Tarefas a realizar:
a: Transcreva palavra por palavra o trecho do excerto começando em "Cumpre apreciar e" e seguindo até "cocaína a BB.".
b: Por favor, enumere as substâncias que, segundo o excerto, o arguido detinha no dia 2 de julho de 2021, indicando o peso de cada uma.

Excerto da página:
***

Os autos foram aos vistos e à conferência.

Cumpre apreciar e decidir.

II – FUNDAMENTAÇÃO

1.Delimitação do objeto do recurso. O objeto do recurso penal é delimitado pelas conclusões da respetiva motivação – artigos 403.º, § 1.º, e 412.º, § 1.º CPP. Nessa sequência, a única questão suscitada pelo recorrente respeita à suspensão da pena de prisão aplicada.

2. No acórdão recorrido deram-se como provados os seguintes factos:

«1) Em dia não apurado, mas situado entre 11 de março de 2021 e 2 de julho de 2021, o arguido deslocou-se à cidade de … e entregou heroína e cocaína a BB em quantidade não apurada, pela qual recebeu pelo menos 400€.

2) Em dia não apurado, mas situado entre 11 de março de 2021 e 2 de julho de 2021, o arguido deslocou-se à cidade de … e entregou heroína e cocaína a BB.

3) No dia 2 de Julho de 2021, pelas 12H00, na Avenida …, em …, o arguido detinha: no interior de um saco de plástico: duas placas de canábis (resina), com o peso de 186,365 gramas, com um grau de pureza de 25,5 %, equivalente a 950 doses individuais; num embrulho de plástico colocado junto da zona genital: 18,523 gramas de cocaína com um grau de pureza de 54,3 %, equivalente a 50 doses individuais; e 28,242 gramas de heroína, com um grau de pureza de 13,5 %, equivalente a 38 doses individuais.

***

Dados fornecidos:
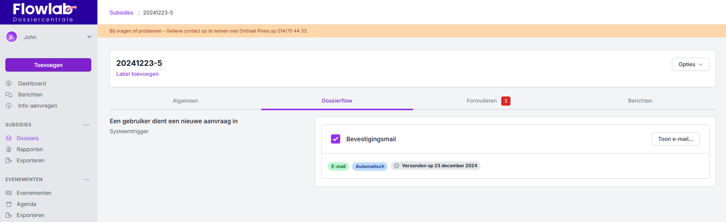Image resolution: width=726 pixels, height=222 pixels.
Task: Click the Rapporten document icon
Action: tap(9, 149)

***

Respostas por tarefa:
a:
Cumpre apreciar e decidir.

II – FUNDAMENTAÇÃO

1.Delimitação do objeto do recurso. O objeto do recurso penal é delimitado pelas conclusões da respetiva motivação – artigos 403.º, § 1.º, e 412.º, § 1.º CPP. Nessa sequência, a única questão suscitada pelo recorrente respeita à suspensão da pena de prisão aplicada.

2. No acórdão recorrido deram-se como provados os seguintes factos:

«1) Em dia não apurado, mas situado entre 11 de março de 2021 e 2 de julho de 2021, o arguido deslocou-se à cidade de … e entregou heroína e cocaína a BB em quantidade não apurada, pela qual recebeu pelo menos 400€.

2) Em dia não apurado, mas situado entre 11 de março de 2021 e 2 de julho de 2021, o arguido deslocou-se à cidade de … e entregou heroína e cocaína a BB.

b:
- Canábis (resina): 186,365 gramas
- Cocaína: 18,523 gramas
- Heroína: 28,242 gramas